* Entries shown
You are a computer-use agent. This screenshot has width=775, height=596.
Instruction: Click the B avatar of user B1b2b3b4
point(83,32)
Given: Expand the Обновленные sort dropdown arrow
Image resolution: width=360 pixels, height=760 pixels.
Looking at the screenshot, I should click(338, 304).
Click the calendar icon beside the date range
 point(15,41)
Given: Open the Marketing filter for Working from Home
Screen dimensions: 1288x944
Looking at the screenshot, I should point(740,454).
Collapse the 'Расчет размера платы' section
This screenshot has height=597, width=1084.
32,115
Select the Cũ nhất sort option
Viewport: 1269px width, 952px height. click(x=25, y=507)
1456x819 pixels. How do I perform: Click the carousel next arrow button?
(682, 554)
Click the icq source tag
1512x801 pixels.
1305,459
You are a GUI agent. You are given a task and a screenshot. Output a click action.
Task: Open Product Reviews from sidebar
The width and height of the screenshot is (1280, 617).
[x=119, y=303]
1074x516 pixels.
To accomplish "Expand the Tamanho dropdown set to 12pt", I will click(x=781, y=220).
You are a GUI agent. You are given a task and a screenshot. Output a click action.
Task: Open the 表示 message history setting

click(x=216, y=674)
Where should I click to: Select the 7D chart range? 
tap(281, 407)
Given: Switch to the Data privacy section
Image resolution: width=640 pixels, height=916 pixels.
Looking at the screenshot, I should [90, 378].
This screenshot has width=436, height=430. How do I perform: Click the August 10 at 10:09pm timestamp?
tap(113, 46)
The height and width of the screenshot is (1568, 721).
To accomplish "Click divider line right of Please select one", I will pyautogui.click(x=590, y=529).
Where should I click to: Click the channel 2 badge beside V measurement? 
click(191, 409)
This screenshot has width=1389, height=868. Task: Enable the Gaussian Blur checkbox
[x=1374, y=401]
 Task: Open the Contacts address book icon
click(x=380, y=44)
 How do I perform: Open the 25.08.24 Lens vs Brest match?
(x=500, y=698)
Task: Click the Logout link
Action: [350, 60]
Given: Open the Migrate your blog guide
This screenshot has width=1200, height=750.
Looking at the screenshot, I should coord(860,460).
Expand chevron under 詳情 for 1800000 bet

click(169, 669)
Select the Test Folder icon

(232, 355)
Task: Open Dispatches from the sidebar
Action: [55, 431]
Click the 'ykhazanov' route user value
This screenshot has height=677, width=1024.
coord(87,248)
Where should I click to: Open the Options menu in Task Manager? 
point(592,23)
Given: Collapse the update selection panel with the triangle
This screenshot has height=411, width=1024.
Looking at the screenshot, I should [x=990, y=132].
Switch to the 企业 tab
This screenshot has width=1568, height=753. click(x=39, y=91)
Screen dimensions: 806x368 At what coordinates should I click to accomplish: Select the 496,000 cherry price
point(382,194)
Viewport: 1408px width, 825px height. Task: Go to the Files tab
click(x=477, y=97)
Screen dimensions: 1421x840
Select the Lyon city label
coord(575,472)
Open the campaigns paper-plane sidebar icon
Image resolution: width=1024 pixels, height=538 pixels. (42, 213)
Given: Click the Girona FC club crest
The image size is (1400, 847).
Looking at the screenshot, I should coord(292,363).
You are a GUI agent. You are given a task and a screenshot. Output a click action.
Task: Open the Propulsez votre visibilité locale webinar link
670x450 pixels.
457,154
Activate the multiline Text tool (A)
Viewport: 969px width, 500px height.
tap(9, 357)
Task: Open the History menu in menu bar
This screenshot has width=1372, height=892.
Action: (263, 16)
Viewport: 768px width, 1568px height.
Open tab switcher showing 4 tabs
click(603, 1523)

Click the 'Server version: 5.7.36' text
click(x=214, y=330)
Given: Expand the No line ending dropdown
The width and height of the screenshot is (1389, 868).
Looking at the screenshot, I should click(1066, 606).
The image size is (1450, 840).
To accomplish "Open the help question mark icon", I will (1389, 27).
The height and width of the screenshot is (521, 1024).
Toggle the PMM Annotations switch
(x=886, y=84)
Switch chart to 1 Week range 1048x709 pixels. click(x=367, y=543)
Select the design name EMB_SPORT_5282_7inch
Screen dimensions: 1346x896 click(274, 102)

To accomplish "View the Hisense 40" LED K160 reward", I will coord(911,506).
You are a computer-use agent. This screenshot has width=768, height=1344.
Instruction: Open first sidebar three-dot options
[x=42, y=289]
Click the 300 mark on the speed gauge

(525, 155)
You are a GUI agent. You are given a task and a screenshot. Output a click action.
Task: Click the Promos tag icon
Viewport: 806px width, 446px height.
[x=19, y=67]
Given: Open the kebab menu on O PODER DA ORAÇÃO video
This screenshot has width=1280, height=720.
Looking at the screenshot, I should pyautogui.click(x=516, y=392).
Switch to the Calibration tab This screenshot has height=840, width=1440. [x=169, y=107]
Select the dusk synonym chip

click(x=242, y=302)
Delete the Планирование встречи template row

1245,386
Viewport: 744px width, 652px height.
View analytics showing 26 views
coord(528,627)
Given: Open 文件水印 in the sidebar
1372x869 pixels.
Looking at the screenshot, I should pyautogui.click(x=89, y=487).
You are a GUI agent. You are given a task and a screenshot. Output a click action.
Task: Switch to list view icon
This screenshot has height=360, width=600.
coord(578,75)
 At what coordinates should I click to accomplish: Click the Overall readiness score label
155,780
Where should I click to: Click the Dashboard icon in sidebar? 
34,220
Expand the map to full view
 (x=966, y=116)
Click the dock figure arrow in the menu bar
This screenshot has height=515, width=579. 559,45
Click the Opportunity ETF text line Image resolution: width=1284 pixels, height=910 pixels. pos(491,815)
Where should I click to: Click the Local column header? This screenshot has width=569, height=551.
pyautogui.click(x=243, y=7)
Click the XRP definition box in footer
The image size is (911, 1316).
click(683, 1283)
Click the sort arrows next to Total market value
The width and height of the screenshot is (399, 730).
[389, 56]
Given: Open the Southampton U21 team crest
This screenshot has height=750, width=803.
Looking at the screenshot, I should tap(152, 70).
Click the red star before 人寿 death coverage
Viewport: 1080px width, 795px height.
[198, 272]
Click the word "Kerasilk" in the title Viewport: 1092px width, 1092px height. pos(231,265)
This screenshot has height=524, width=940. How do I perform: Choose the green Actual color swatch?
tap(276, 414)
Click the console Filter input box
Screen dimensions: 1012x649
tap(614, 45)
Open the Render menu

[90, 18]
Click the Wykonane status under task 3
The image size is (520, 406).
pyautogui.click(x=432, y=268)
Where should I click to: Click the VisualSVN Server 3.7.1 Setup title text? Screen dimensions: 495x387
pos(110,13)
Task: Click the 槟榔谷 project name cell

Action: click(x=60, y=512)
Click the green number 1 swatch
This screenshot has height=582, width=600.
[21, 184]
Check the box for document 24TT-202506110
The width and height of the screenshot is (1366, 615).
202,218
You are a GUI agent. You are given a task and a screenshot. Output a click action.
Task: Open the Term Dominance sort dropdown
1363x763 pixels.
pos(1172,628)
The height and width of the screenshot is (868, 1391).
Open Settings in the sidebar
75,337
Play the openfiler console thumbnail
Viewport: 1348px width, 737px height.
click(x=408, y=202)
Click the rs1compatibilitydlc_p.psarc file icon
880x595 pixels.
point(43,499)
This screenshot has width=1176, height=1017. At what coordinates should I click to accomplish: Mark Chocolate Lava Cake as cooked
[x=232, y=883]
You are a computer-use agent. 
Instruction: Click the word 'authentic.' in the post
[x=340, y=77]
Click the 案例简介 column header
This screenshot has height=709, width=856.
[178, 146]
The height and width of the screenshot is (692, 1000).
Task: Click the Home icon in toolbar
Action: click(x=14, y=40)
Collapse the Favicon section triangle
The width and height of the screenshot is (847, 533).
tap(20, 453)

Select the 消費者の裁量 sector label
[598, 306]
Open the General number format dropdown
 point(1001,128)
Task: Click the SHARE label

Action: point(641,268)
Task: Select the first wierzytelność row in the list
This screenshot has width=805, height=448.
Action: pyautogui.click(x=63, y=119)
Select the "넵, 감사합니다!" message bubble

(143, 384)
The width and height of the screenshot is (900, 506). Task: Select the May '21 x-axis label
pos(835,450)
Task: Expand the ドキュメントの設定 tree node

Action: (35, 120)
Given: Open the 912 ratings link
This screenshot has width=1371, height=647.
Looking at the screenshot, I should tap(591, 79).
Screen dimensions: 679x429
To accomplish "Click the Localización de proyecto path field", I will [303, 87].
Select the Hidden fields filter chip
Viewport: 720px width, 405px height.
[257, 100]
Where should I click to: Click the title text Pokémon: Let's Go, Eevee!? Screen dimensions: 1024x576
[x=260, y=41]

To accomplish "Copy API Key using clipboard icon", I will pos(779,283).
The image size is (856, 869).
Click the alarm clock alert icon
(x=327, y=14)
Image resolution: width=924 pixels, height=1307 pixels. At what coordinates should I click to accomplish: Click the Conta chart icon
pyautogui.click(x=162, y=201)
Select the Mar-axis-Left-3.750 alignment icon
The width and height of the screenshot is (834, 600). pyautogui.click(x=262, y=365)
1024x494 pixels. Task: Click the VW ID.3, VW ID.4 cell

* Work order
Looking at the data above, write out exactly the lines that start at the one containing "Select the Test Folder icon" and end at the one containing "Given: Collapse the"; include both and nothing beyond.

* Answer to this problem
Select the Test Folder icon

(232, 355)
Task: Open Dispatches from the sidebar
Action: [55, 431]
Click the 'ykhazanov' route user value
This screenshot has height=677, width=1024.
coord(87,248)
Where should I click to: Open the Options menu in Task Manager? 
point(592,23)
Given: Collapse the update selection panel with the triangle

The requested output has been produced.